> TASKS FOR THIS EXERCISE
a. In the holiday wine article, which red wine may have become too common to feel special?
b. In the holiday wine article, rewrite the passage starting with "Drink Lists wine" and going on through "something for everyone.", swapping "preschool teacher" for "piano teacher".
c. Carry the holiday wine article on past its last line, writing what comes next.

> SOURCE DOCUMENT
=== Section Start ===

Classy Holiday Wine Picks for Every Scenario

Drink Lists wine
Classy Holiday Wine Picks for Every Scenario

Along with family baggage and dubious Fair Isle sweaters, the winter holidays bring a uniquely baffling array of gifting litmus tests. The good news is, wine is a viable response to quite a lot of those tests (it can sometimes send a strange message to a preschool teacher or a delivery truck driver … but certainly not always). The less good news (and also the best news) is that there truly is something for everyone.

Winter food often (not always; there’s no such thing as always here) seems to demand wines that are heavier, denser, richer and more powerful than Salad Season does. For many of us, the holidays entail certain ritual meals that manage to defy all the in-laws’ attempts to introduce a soup course and spark oddly emotional arguments if some crazy maverick decides to experiment with leaving the skin on the potatoes, to say nothing of recreating the oyster stuffing Grandma used to have as a girl. Yet palates get tired, so what to do? Changing up your pairings can be remarkably refreshing. Many seasonal favorites tend to favor red wines in the “big and bold” camp, but maybe Cabernet Sauvignon has become too ubiquitous to feel special. Change is good, and luckily you will never have tried everything. Following are a handful of multitasking problem-solvers to help get you through the season of interminable bad Christmas songs, spouse’s company holiday party outings, and that terrifying moment when you catch Uncle Jim letting the teen cousins take a hit off his vape or your college freshman comes home and announces he is now a Libertarian. Oh, you’re welcome.

Your Dilemma: You can’t please all the people all the time.

=== Section End ===

> DATA EXCERPT
=== Section Start ===

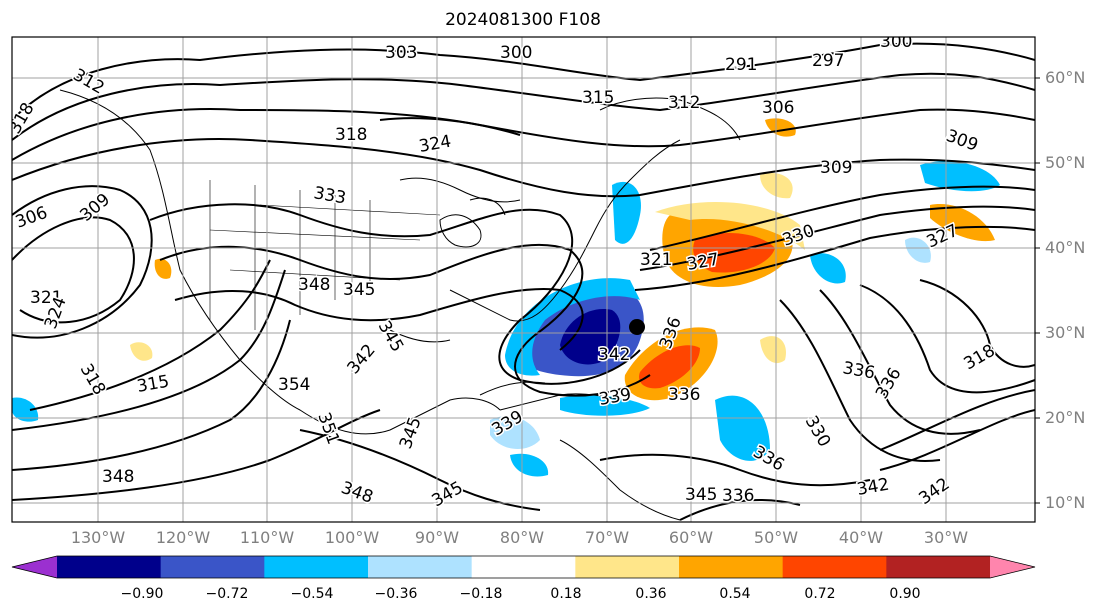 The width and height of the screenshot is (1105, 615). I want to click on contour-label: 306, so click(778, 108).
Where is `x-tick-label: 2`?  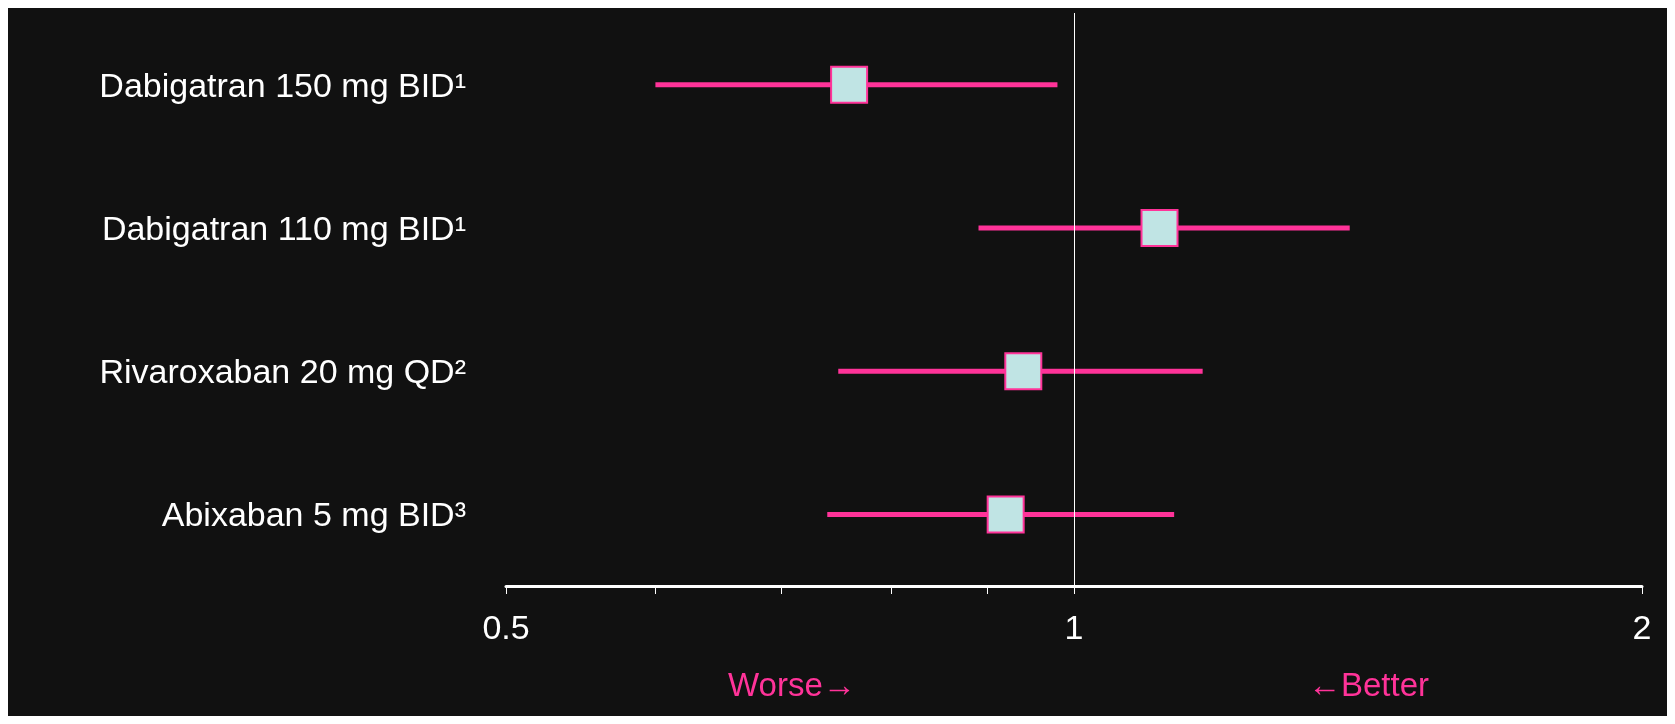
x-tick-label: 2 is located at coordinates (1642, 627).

=== Section End ===

> TASK-BY-TASK RESULTS
a. Cabernet Sauvignon

b.
Drink Lists wine
Classy Holiday Wine Picks for Every Scenario

Along with family baggage and dubious Fair Isle sweaters, the winter holidays bring a uniquely baffling array of gifting litmus tests. The good news is, wine is a viable response to quite a lot of those tests (it can sometimes send a strange message to a piano teacher or a delivery truck driver … but certainly not always). The less good news (and also the best news) is that there truly is something for everyone.

c.
Your solution: Valpolicella

The first red wine I ever drank was a Bolla Valpolicella. It was grad-student-grade cheap and the word “Valpolicella” felt sophisticated just to say. Four different styles of Valpolicella are made, all from the same grapes (primarily fruity Corvina and flowery Rondinella), but by differing processes. The fruit throughline of all four is marasca cherries, but the variations are immense. Valpolicella Classico is bright, light, herbaceous, lean and juicy, not unlike a Beaujolais (and equally agreeable to a light chill). Valpolicella Ripasso, which is the other “drink it young” Valpolicella, is made by double-processing the juice with skins leftover from Amarone and Recioto wines, and has a moodier disposition, with the bright, juicy pie cherry flavor modulated by soft bitterness and a bit of a raisin quality. Valpolicella Recioto is dessert wine made by air-drying the grapes before pressing; the resulting wine is dense, raisiny and “chewy.” Amarone della Valpolicella is the same idea, but the dried grapes ferment completely to a dry wine rather than stopping it while there’s still abundant residual sugar. Amarone can age for years and has a hallmark bittersweet character, great structure, and a kind of grandness to it. The cherry note is deeper, darker and more dignified and banked by cocoa powder and black raspberry.

Try: Tenuta Sant’Antonio “Monte Garbi” Ripasso or “Antonio Castanedi” Amarone-or “Nanfre” Valpolicella Classico. Also, Zenato Valpollicella Ripasso, Masi “Costaserra” Amarone, Marchesi Fumanelli Amarone.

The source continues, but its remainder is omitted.